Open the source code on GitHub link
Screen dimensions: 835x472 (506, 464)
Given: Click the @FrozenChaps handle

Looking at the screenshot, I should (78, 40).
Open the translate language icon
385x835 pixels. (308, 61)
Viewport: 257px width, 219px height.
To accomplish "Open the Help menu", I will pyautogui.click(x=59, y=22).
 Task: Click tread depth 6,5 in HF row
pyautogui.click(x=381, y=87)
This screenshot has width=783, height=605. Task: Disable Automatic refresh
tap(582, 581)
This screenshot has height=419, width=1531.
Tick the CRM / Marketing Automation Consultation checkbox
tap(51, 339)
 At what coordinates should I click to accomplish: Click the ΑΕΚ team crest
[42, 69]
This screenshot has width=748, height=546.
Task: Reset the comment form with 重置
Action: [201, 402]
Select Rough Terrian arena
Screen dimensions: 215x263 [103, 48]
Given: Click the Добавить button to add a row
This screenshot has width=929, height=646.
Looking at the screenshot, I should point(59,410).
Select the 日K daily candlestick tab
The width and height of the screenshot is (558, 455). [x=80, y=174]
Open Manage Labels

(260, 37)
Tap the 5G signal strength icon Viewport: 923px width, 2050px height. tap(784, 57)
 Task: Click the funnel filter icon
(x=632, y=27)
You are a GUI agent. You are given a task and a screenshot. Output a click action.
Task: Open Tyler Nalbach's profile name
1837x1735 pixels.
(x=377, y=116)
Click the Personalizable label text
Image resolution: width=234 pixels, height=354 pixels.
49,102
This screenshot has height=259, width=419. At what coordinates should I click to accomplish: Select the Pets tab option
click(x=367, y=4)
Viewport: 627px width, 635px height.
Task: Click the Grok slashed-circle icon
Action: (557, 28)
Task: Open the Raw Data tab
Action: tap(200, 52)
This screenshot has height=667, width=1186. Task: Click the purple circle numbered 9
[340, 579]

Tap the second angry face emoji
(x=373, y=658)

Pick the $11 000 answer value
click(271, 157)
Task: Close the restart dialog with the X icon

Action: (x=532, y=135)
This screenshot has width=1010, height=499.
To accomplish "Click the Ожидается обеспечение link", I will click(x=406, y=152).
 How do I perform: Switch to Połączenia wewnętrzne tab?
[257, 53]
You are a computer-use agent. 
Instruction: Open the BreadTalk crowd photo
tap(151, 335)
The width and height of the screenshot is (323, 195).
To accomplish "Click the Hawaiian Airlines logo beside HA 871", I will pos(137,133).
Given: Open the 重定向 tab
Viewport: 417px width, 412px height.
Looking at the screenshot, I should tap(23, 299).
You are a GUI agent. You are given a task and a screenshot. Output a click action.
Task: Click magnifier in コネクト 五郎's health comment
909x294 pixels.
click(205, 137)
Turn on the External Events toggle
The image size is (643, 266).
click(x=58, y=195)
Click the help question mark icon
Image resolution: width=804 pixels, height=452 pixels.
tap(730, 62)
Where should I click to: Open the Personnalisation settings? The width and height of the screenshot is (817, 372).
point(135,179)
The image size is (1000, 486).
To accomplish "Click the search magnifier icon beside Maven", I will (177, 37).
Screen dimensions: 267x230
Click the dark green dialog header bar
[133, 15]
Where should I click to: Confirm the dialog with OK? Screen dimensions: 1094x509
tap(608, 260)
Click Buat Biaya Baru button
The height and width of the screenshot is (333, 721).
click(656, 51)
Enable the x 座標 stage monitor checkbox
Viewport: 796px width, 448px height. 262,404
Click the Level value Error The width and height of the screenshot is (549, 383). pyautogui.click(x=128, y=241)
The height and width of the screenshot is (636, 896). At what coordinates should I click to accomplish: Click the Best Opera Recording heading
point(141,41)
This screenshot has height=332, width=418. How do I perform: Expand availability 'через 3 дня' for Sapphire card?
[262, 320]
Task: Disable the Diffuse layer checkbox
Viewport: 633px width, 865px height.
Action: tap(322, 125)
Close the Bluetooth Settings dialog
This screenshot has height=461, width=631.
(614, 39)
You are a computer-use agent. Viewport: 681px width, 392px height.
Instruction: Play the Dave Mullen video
--*--
• Action item: Lines of the data above that include the string "agent" must each be copied.

• Completed exercise:
You are a GUI agent. You are given a task and a screenshot. Output a click action.
You are a computer-use agent. 
You are a GUI agent. You are given a task and a screenshot. Output a click action.
You are a computer-use agent. Viewport: 681px width, 392px height.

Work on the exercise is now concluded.